Just today, as I was headed to the lake, I was reminded of another time seeing a fawn and doe. Today, as I rounded a curve, a large doe stood in the middle of the road, defiantly not moving. I stopped well away from her and waited for her to move, but she would look back to the side she had come from, then back at me. Soon I was rewarded with why… a wobbly legged fawn came out from the bushes. It was very small, and couldn’t have been more that a day or two old. It wobbled over to the doe, and they both headed off into the woods. Precious.
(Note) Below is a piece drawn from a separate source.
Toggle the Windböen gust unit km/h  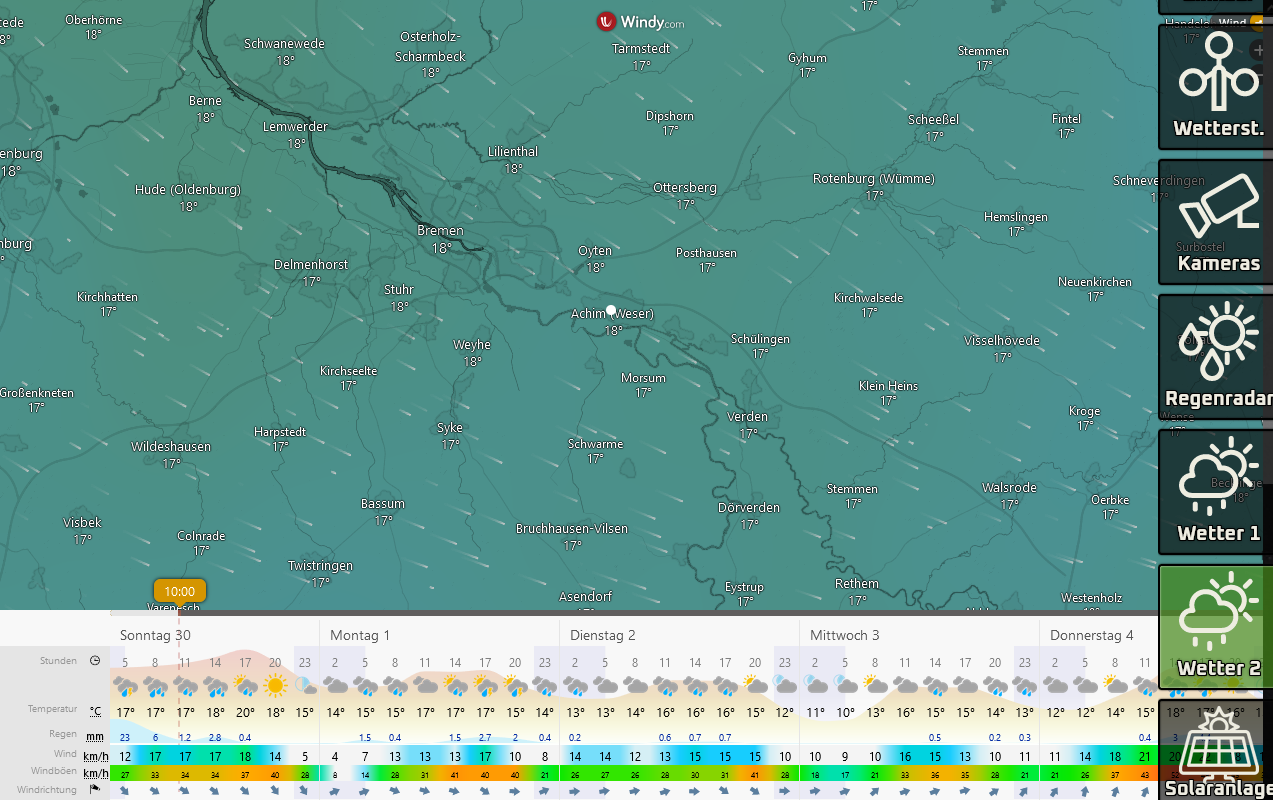(95, 774)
My last year in the woods, I had rounded another curve, on another road, only to be stopped by another doe in the road… but this one was nursing a fawn.. In the middle of the road! I saw a car approaching me, so I flashed my lights. He slowed and waited patiently too. I glanced in my rearview mirror and was surprised to see two more cars behind me, all sitting idle while we took in this spectacular insight. It was one of those moments I wish I had a camera with me (that happens a lot!), especially when I saw that the person behind me was leaning out, snapping pictures of this incredible sight. We all sat there, patiently, for a full fifteen minutes. But work called, and life does go on. We had our morning heart warming and now it was time to continue. I inched closer .. Very slowly. The doe took a few steps and stopped. I inched a bit closer, and she moved to the shoulder, jumping the berm. The fawn tried to follow, but was so small it couldn’t climb. It ran toward me several feet, trying to climb in a near panic state, until it reached an area it could maneuver, then it was gone from sight.

Mushrooms in the wind

One summer I was fortunate enough to meet a professor that taught .. Mushrooms, and I took one of his classes. My world was forever changed after that weekend. I learned how to identify the different mushrooms that were growing in our area, what was edible and what was not. I got very good at this, and still hunt the wild mushroom to this day.
Certain color and odors would catch my attention, pull me to them, and I would see these tasty delicacies where no one else would. I spotted the brilliant orange of the Chicken of the Woods that clung to the side of a tree as we were driving one day. We stopped to check it, and seeing that it was in prime condition, I went back to the car for my knife and one of the baggies I now kept handy. Turning back, I was witness to a sight that took my breath away. One of the polypore’s higher up on the tree, was releasing spore… a cloud of orange, a transparent wisp floated from it on a non-existent breeze. A moment difficult to describe, but captured forever in my mind, because once again, I forgot my camera!